Fig. 2: In vitro individual antimalarial activity and synergistic antimalarial effects of five PI3K inhibitors with DHA against P. falciparum 3D7.

The in vitro individual antimalarial activity was determined by standard 72-h susceptibility assays by the measurement of SYBR Green I fluorescence. Synchronized 2- to 4 h post-invasion ring-stage parasites were exposed to a serial dilution of idelalisib (A, ⅰ), umbralisib (A, ⅱ), taselisib (A, iii), AZD6482 (A, ⅳ) and copanlisib (A, ⅴ). The means (s.d.) were based on four replicates. The IC₅₀ values were calculated by GraphPad Prism 9.0 software (Analyse-Nonlinear regression curve fit-[Inhibitor] vs. normalized response—variable slope). The definitions of the maximum and minimum response values were 100 and 0%, respectively, for the nonlinear regression curve fit.
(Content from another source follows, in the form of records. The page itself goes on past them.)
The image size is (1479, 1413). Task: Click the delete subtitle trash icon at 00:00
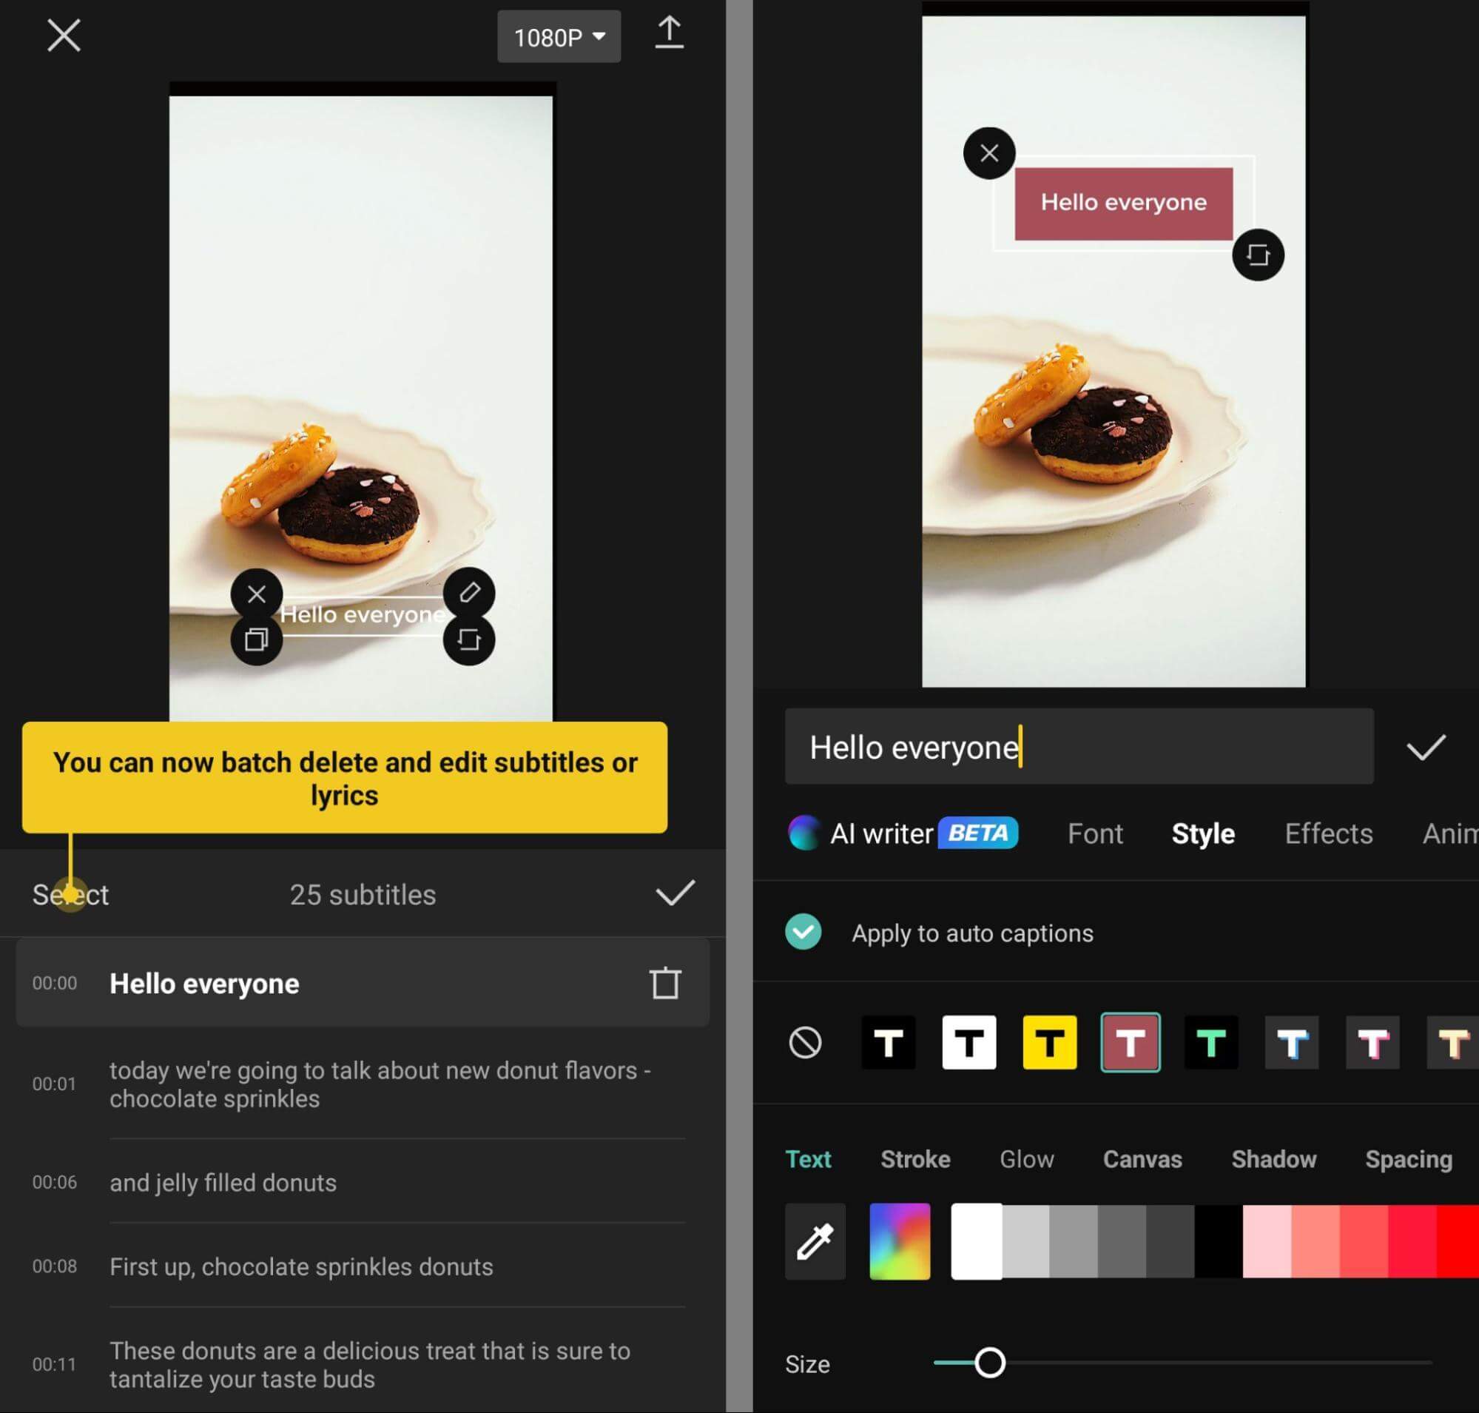(x=664, y=982)
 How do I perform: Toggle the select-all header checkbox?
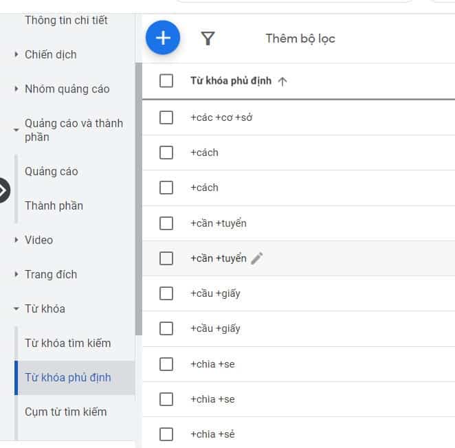[166, 81]

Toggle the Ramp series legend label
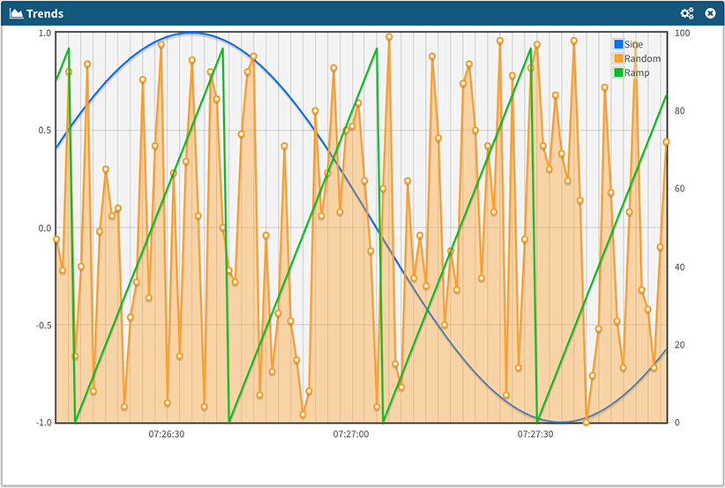pos(637,72)
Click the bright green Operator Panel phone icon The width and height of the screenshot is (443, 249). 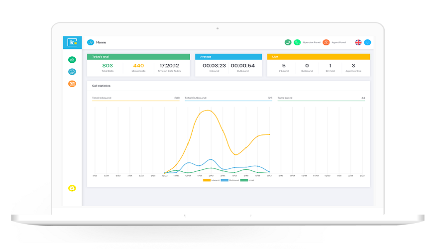coord(297,42)
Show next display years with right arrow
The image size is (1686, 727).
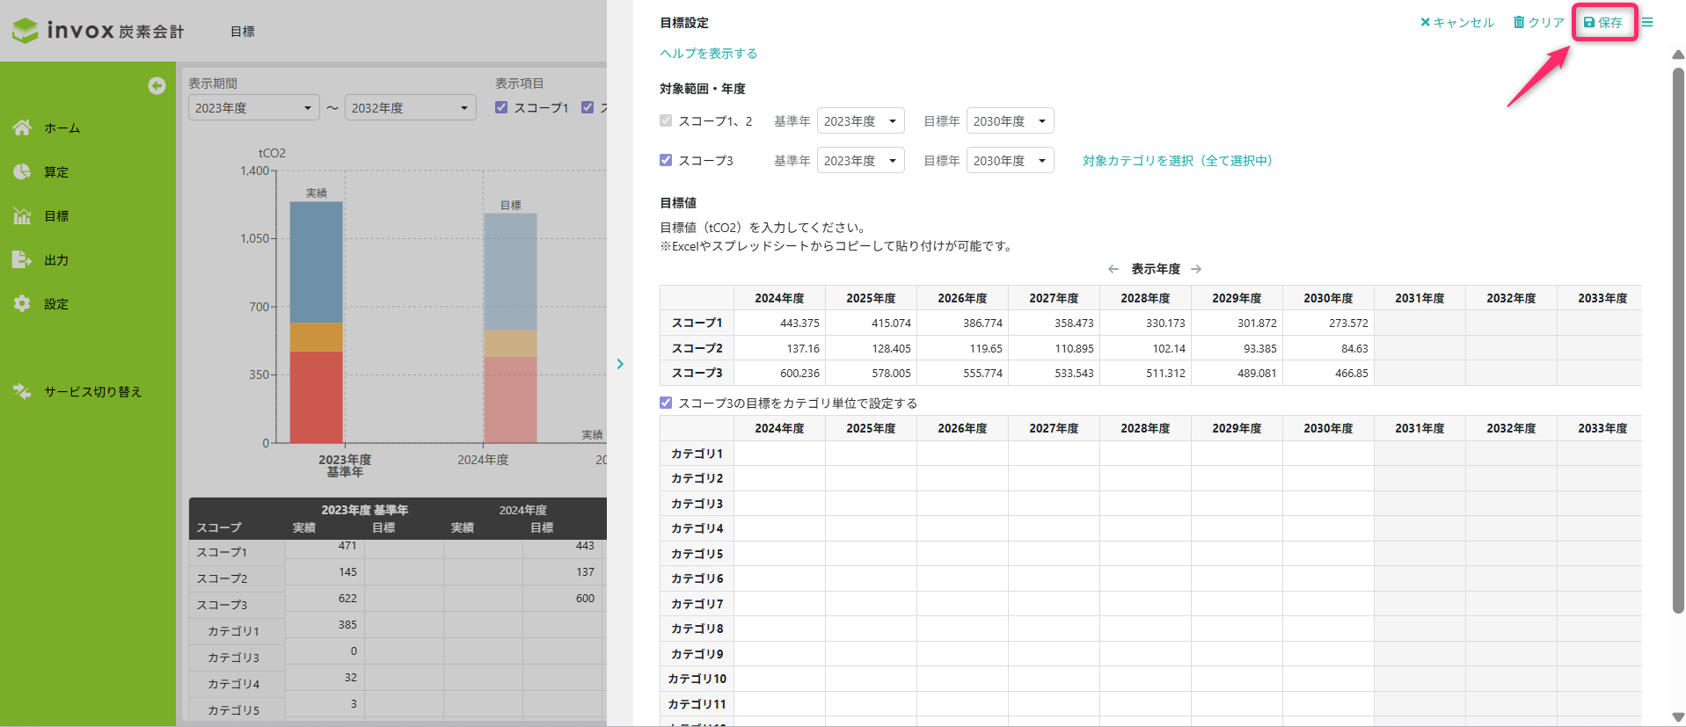[x=1196, y=269]
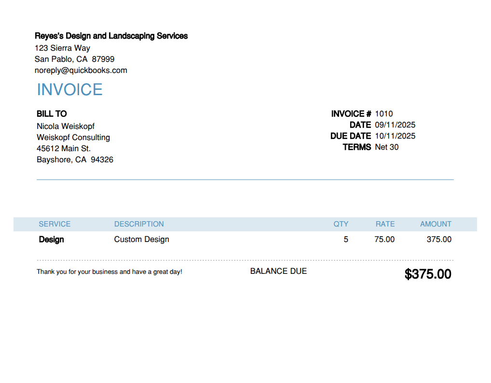Click the $375.00 balance total
Screen dimensions: 491x383
click(x=428, y=274)
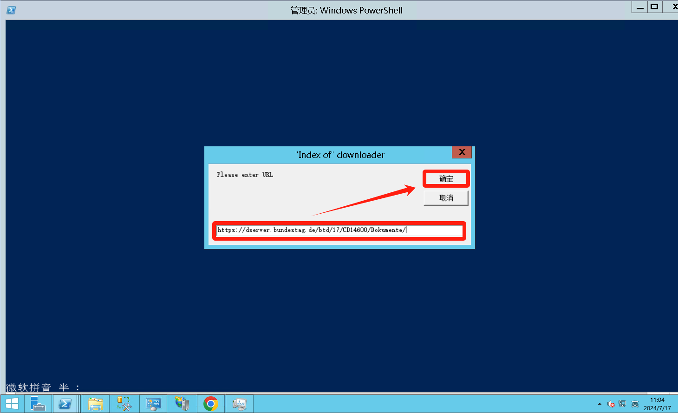
Task: Launch Google Chrome from the taskbar
Action: coord(211,404)
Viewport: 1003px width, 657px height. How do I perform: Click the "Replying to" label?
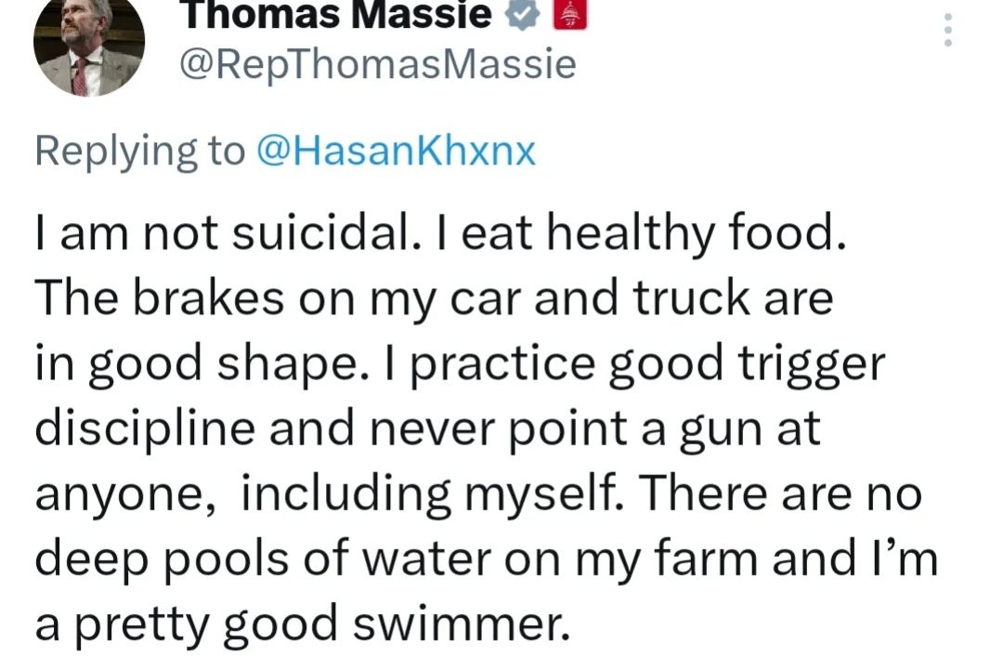tap(139, 150)
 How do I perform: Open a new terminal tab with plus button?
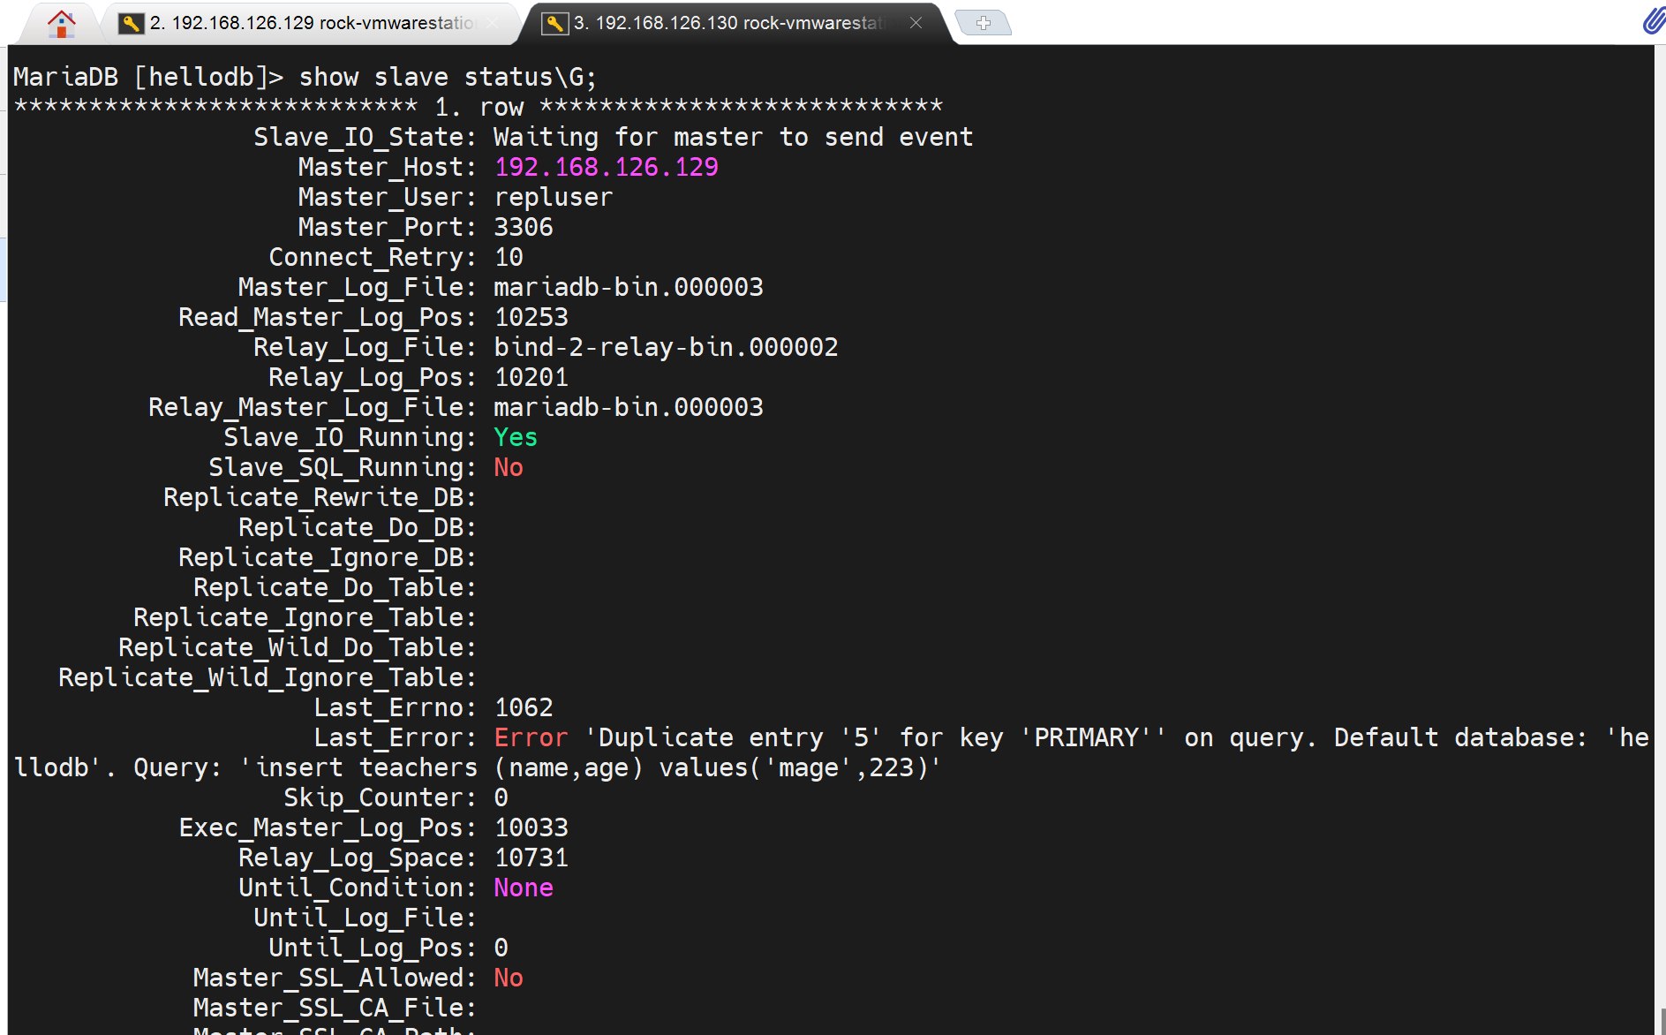point(984,23)

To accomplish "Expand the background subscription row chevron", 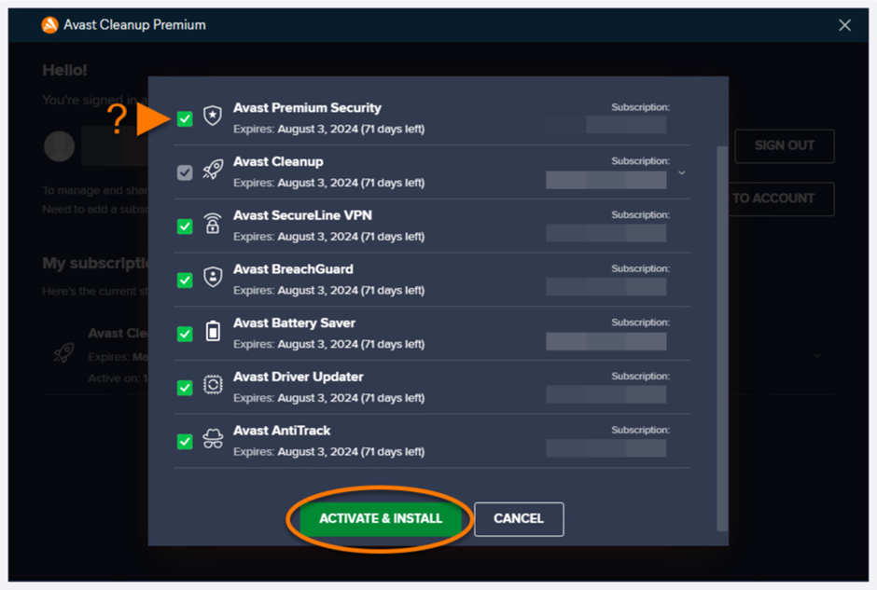I will [x=817, y=355].
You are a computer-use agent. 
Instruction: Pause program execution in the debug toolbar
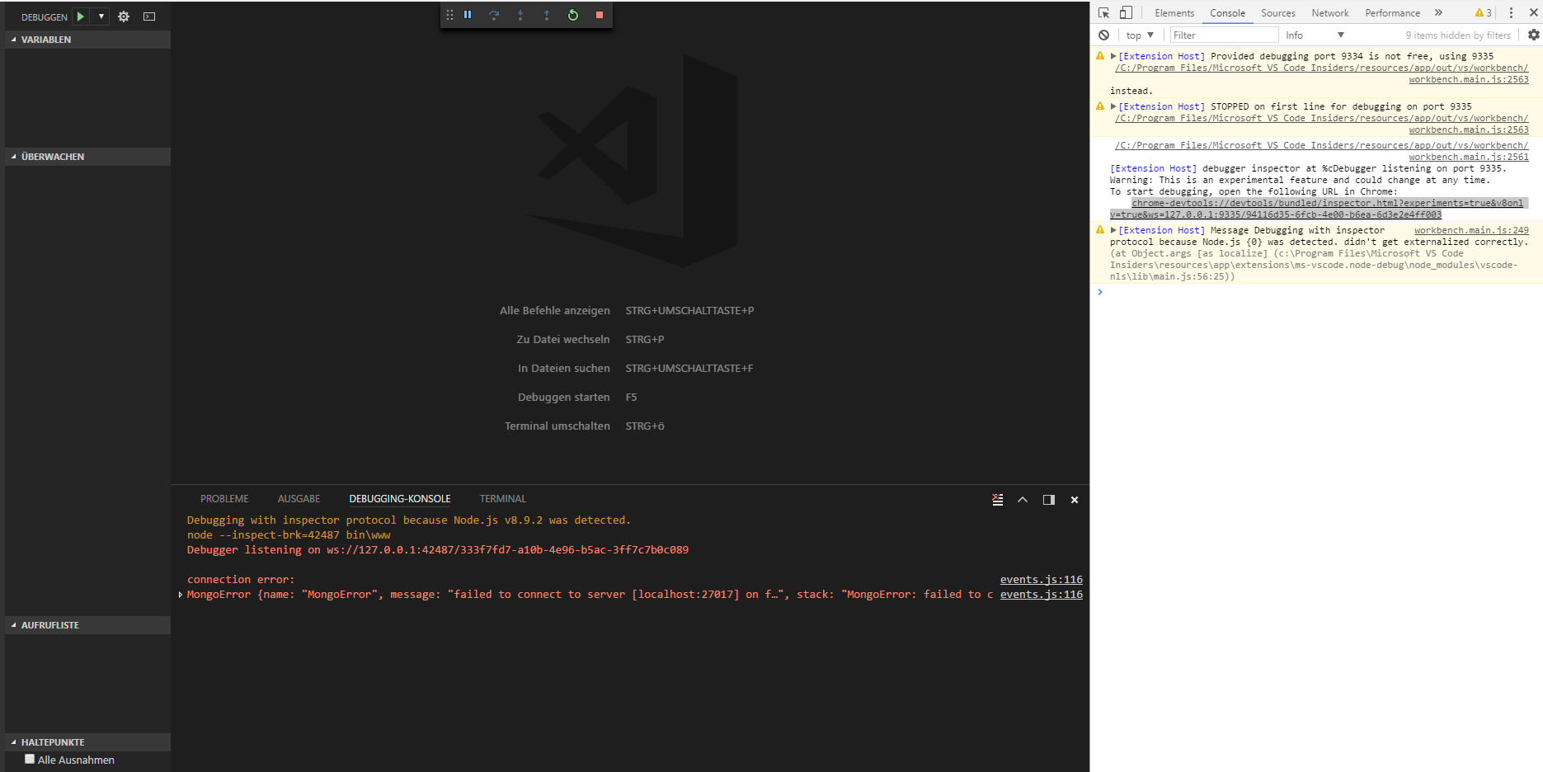468,14
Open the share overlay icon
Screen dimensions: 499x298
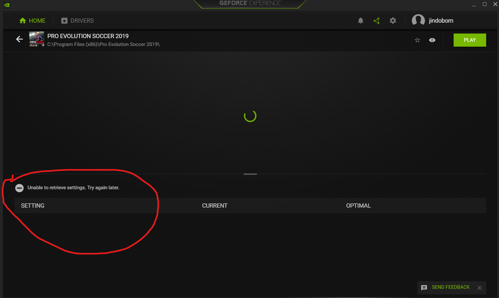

The antimalarial activity of the combination of DHA and PI3K inhibitors was determined by two coculture methods: (1) The synchronized 2- to 4 h post-invasion ring-stage parasites were cocultured with DHA at the IC₅₀ and gradient concentration (from 1/4 × IC₅₀ to 4 × IC₅₀) of idelalisib (B, ⅰ), umbralisib (B, ⅱ), taselisib (B, ⅲ), AZD6482 (B, ⅳ) and copanlisib (B, ⅴ); 2) The synchronized 2- to 4 h post-invasion ring-stage parasites were cocultured with gradient concentrations of DHA (from 1/4 × IC₅₀ to 4 × IC₅₀) and with or without idelalisib (C, ⅰ), umbralisib (C, ⅱ), taselisib (C, ⅲ), AZD6482 (C, ⅳ) or copanlisib (C, ⅴ) at their IC₅₀ values for 24 h. After treatment with the two compounds, the culture medium was replaced, and the parasite cultures were further incubated for another 48 h. The parasitemia rates (survival rates) were monitored by counting infected erythrocytes in Giemsa-stained thin blood smears using light microscopy. In B, the relative survival rate of no drug exposure was defined as 100% (first column), and the values of the other columns (parasitemia) were compared with the mean value of the first column. In C, the relative survival rate of no drug exposure was defined as 100% (first column), and the value of the other column (parasitemia) were compared with the mean value of the first column. The means (s.d.) are based on three replicates (the triplicate data points are shown). One-way ANOVA and LSD-T post hoc test comparisons between treatment groups were conducted. *p < 0.05, **p < 0.01, ***p ≤ 0.001.